Do powyższych zarzutów nie będę się odnosić, bo na Białoruś chcę spojrzeć z innej perspektywy. O polityce tylko krótko.

Normalnym jest, że Łukaszenka nie wszystkim się podoba (i nie mówię o wyglądzie zewnętrznym, gdyż przystojnym w żadnym wypadku nie jest❗❗❗)❗❗❗ Raczej dziwna byłaby sytuacja odwrotna❗ Oczywistym są marzenia części społeczeństwa o Majdanie (uwaga: nie tym, którego imię to Radosław❗). Powtórce z Ukrainy. 

Komu

Przede wszystkim pewnym grupom interesów (po rożnych stronach granic) i śniącym o staniu się częścią tak zwanej „elity”. Komu jeszcze❓ Mającym nadzieję na kawałek tortu oraz ich popierającym.

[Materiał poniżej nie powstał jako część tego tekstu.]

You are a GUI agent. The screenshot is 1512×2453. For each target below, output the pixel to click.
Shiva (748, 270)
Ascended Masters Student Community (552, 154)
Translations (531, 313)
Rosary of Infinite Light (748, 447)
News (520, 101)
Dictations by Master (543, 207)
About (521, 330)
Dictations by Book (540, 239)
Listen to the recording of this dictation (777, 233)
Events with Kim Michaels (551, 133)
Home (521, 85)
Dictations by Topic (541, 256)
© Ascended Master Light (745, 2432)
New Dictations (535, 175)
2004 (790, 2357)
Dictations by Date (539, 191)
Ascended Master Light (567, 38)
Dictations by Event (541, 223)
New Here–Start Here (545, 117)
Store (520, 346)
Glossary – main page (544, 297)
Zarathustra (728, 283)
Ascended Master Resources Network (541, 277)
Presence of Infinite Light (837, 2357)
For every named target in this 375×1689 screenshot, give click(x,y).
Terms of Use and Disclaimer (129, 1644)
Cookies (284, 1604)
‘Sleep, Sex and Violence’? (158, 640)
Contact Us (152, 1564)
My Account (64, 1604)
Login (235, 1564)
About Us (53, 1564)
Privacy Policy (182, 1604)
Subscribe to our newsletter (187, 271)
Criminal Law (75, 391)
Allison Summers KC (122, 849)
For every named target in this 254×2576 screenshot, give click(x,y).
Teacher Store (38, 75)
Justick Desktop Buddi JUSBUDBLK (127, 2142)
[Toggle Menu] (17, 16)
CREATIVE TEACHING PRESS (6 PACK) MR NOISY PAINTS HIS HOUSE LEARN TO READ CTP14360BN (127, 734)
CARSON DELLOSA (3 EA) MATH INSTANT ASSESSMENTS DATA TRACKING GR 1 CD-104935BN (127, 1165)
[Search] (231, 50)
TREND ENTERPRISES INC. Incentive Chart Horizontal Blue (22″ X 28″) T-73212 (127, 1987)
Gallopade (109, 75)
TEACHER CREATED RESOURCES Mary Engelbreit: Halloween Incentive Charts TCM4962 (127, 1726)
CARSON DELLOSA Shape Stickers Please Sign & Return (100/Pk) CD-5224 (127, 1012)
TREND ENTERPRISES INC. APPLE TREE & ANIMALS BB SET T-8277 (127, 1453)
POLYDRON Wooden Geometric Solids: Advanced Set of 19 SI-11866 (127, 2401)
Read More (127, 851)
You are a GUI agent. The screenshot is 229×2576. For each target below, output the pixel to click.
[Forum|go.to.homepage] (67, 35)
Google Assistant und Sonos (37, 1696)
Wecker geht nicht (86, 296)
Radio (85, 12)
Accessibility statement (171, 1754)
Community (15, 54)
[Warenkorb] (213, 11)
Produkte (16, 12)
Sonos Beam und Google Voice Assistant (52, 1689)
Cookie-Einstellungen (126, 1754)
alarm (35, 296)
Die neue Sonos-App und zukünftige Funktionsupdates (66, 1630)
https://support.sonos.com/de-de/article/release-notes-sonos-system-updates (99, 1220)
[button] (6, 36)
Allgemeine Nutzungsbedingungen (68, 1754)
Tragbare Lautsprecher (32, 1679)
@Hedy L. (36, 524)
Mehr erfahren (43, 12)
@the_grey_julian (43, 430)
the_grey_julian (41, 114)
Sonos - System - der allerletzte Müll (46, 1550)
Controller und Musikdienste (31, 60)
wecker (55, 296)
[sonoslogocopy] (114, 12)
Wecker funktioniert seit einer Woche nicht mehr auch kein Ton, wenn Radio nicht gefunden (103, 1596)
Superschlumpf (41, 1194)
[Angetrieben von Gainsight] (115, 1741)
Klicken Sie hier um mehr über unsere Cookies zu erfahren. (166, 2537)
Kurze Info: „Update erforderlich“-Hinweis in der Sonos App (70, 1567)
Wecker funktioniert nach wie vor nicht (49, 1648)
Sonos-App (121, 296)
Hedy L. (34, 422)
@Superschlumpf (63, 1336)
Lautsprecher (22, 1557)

Nie oszukujmy się, również i w tym przypadku państwa nazywane „demokratycznymi” oraz „praworządnymi”, którym Aleksander Łukaszenka „nie leży” mają swoje macki na Białorusi. 

Nie dajmy sobie wmówić, że opozycja nie jest finansowana w sporym procencie przez nich (polityka, a biznes są obecnie w zasadzie jedno, jedno bez drugiego nie istnieje, nie dajmy sobie wmówić, że jest inaczej❗). Właśnie tej części białoruskiego społeczeństwa marzy się zmiana władzy. Konkretnie panom w garniturach pragnącym, by „zadanie” wykonali „zwykli obywatele”. Oni natomiast później przejmą w ich imieniu władzę (a część podpisze lukratywne kontrakty wygrywając państwowe kontrakty).

To tak z grubsza.

Ukraińska tak zwana „Pomarańczowa Rewolucja” miała sprawić, że państwo – nazwijmy to – narodzi się jako: nowe, nowoczesne, demokratyczne, otwarte, bez korupcji, oparte na praworządności. Jak było i kim okazali się „zbawiciele” wszyscy wiemy.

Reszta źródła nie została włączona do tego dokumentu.